TASK DETAILS
From the first line to the last, please write out the data exactly.
+++
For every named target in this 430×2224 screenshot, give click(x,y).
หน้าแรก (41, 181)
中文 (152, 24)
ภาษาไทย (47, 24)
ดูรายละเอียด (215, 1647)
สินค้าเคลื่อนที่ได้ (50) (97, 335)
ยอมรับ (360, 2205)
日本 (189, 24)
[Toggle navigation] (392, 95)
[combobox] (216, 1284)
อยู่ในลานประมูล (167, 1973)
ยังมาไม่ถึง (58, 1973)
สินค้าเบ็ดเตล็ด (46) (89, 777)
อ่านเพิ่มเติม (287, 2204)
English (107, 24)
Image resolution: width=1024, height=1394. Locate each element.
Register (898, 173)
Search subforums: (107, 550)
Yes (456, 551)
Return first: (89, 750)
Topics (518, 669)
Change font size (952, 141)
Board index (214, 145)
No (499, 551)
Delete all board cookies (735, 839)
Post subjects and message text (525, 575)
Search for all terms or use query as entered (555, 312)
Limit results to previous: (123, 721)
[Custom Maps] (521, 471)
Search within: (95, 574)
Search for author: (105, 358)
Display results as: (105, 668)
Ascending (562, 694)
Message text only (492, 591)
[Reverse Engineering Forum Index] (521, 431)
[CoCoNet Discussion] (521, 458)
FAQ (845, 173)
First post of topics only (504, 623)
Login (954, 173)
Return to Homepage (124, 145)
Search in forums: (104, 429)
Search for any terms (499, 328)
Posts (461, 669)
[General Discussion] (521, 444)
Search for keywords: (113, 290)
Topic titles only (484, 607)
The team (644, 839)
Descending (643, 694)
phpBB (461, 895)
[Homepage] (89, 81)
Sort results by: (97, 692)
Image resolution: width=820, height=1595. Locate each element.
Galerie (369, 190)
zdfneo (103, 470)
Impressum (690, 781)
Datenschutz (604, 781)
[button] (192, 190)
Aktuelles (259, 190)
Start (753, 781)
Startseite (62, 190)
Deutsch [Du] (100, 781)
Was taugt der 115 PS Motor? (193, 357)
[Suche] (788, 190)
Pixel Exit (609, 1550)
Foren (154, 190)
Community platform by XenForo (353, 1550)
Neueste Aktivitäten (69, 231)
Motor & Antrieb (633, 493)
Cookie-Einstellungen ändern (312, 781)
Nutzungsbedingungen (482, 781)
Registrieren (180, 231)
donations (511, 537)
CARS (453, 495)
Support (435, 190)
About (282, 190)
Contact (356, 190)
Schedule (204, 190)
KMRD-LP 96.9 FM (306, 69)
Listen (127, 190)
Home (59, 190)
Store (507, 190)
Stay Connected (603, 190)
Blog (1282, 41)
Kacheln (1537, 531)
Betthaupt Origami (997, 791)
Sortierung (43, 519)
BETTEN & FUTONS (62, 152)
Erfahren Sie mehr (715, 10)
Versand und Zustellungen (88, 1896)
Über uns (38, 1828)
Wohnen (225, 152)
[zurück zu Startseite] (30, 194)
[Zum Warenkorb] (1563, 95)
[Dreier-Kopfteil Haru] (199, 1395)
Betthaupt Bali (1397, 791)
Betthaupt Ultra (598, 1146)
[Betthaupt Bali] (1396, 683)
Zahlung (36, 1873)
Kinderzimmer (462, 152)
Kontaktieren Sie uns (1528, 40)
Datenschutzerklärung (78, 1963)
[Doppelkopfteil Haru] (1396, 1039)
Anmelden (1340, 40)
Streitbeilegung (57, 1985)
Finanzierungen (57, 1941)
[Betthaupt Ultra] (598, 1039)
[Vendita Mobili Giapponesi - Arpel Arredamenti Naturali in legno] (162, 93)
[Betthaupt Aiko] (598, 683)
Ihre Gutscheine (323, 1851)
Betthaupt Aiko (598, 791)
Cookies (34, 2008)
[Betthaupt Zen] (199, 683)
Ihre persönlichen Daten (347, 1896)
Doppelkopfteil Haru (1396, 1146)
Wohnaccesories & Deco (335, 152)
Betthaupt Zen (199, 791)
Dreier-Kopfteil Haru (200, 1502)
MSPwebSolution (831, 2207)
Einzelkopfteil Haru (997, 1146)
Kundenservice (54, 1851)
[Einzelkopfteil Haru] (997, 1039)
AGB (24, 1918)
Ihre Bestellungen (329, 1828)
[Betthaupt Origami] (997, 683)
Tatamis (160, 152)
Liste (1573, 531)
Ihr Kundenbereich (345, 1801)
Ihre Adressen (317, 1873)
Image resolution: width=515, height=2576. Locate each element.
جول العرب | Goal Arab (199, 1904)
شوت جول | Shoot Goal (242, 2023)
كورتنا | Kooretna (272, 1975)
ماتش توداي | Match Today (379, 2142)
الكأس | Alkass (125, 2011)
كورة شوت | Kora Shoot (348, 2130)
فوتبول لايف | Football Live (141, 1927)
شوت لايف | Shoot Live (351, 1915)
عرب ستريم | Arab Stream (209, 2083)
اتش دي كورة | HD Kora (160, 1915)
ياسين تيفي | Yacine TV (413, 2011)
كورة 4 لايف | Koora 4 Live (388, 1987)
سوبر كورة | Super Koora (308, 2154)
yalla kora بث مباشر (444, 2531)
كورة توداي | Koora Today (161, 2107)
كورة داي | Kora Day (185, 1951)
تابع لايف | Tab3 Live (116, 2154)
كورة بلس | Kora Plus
+++
SOLUTION TO THIS EXERCISE
For every named target in this 430×2224 screenshot, give click(x,y).
หน้าแรก (41, 181)
中文 (152, 24)
ภาษาไทย (47, 24)
ดูรายละเอียด (215, 1647)
สินค้าเคลื่อนที่ได้ (50) (97, 335)
ยอมรับ (360, 2205)
日本 (189, 24)
[Toggle navigation] (392, 95)
[combobox] (216, 1284)
อยู่ในลานประมูล (167, 1973)
ยังมาไม่ถึง (58, 1973)
สินค้าเบ็ดเตล็ด (46) (89, 777)
อ่านเพิ่มเติม (287, 2204)
English (107, 24)
Image resolution: width=1024, height=1394. Locate each element.
Register (898, 173)
Search subforums: (107, 550)
Yes (456, 551)
Return first: (89, 750)
Topics (518, 669)
Change font size (952, 141)
Board index (214, 145)
No (499, 551)
Delete all board cookies (735, 839)
Post subjects and message text (525, 575)
Search for all terms or use query as entered (555, 312)
Limit results to previous: (123, 721)
[Custom Maps] (521, 471)
Search within: (95, 574)
Search for author: (105, 358)
Display results as: (105, 668)
Ascending (562, 694)
Message text only (492, 591)
[Reverse Engineering Forum Index] (521, 431)
[CoCoNet Discussion] (521, 458)
FAQ (845, 173)
First post of topics only (504, 623)
Login (954, 173)
Return to Homepage (124, 145)
Search in forums: (104, 429)
Search for any terms (499, 328)
Posts (461, 669)
[General Discussion] (521, 444)
Search for keywords: (113, 290)
Topic titles only (484, 607)
The team (644, 839)
Descending (643, 694)
phpBB (461, 895)
[Homepage] (89, 81)
Sort results by: (97, 692)
Image resolution: width=820, height=1595. Locate each element.
Galerie (369, 190)
zdfneo (103, 470)
Impressum (690, 781)
Datenschutz (604, 781)
[button] (192, 190)
Aktuelles (259, 190)
Start (753, 781)
Startseite (62, 190)
Deutsch [Du] (100, 781)
Was taugt der 115 PS Motor? (193, 357)
[Suche] (788, 190)
Pixel Exit (609, 1550)
Foren (154, 190)
Community platform by XenForo (353, 1550)
Neueste Aktivitäten (69, 231)
Motor & Antrieb (633, 493)
Cookie-Einstellungen ändern (312, 781)
Nutzungsbedingungen (482, 781)
Registrieren (180, 231)
donations (511, 537)
CARS (453, 495)
Support (435, 190)
About (282, 190)
Contact (356, 190)
Schedule (204, 190)
KMRD-LP 96.9 FM (306, 69)
Listen (127, 190)
Home (59, 190)
Store (507, 190)
Stay Connected (603, 190)
Blog (1282, 41)
Kacheln (1537, 531)
Betthaupt Origami (997, 791)
Sortierung (43, 519)
BETTEN & FUTONS (62, 152)
Erfahren Sie mehr (715, 10)
Versand und Zustellungen (88, 1896)
Über uns (38, 1828)
Wohnen (225, 152)
[zurück zu Startseite] (30, 194)
[Zum Warenkorb] (1563, 95)
[Dreier-Kopfteil Haru] (199, 1395)
Betthaupt Bali (1397, 791)
Betthaupt Ultra (598, 1146)
[Betthaupt Bali] (1396, 683)
Zahlung (36, 1873)
Kinderzimmer (462, 152)
Kontaktieren Sie uns (1528, 40)
Datenschutzerklärung (78, 1963)
[Doppelkopfteil Haru] (1396, 1039)
Anmelden (1340, 40)
Streitbeilegung (57, 1985)
Finanzierungen (57, 1941)
[Betthaupt Ultra] (598, 1039)
[Vendita Mobili Giapponesi - Arpel Arredamenti Naturali in legno] (162, 93)
[Betthaupt Aiko] (598, 683)
Ihre Gutscheine (323, 1851)
Betthaupt Aiko (598, 791)
Cookies (34, 2008)
[Betthaupt Zen] (199, 683)
Ihre persönlichen Daten (347, 1896)
Doppelkopfteil Haru (1396, 1146)
Wohnaccesories & Deco (335, 152)
Betthaupt Zen (199, 791)
Dreier-Kopfteil Haru (200, 1502)
MSPwebSolution (831, 2207)
Einzelkopfteil Haru (997, 1146)
Kundenservice (54, 1851)
[Einzelkopfteil Haru] (997, 1039)
AGB (24, 1918)
Ihre Bestellungen (329, 1828)
[Betthaupt Origami] (997, 683)
Tatamis (160, 152)
Liste (1573, 531)
Ihr Kundenbereich (345, 1801)
Ihre Adressen (317, 1873)
Image resolution: width=515, height=2576. Locate each element.
جول العرب | Goal Arab (199, 1904)
شوت جول | Shoot Goal (242, 2023)
كورتنا | Kooretna (272, 1975)
ماتش توداي | Match Today (379, 2142)
الكأس | Alkass (125, 2011)
كورة شوت | Kora Shoot (348, 2130)
فوتبول لايف | Football Live (141, 1927)
شوت لايف | Shoot Live (351, 1915)
عرب ستريم | Arab Stream (209, 2083)
اتش دي كورة | HD Kora (160, 1915)
ياسين تيفي | Yacine TV (413, 2011)
كورة 4 لايف | Koora 4 Live (388, 1987)
سوبر كورة | Super Koora (308, 2154)
yalla kora بث مباشر (444, 2531)
كورة توداي | Koora Today (161, 2107)
كورة داي | Kora Day (185, 1951)
تابع لايف | Tab3 Live (116, 2154)
كورة بلس | Kora Plus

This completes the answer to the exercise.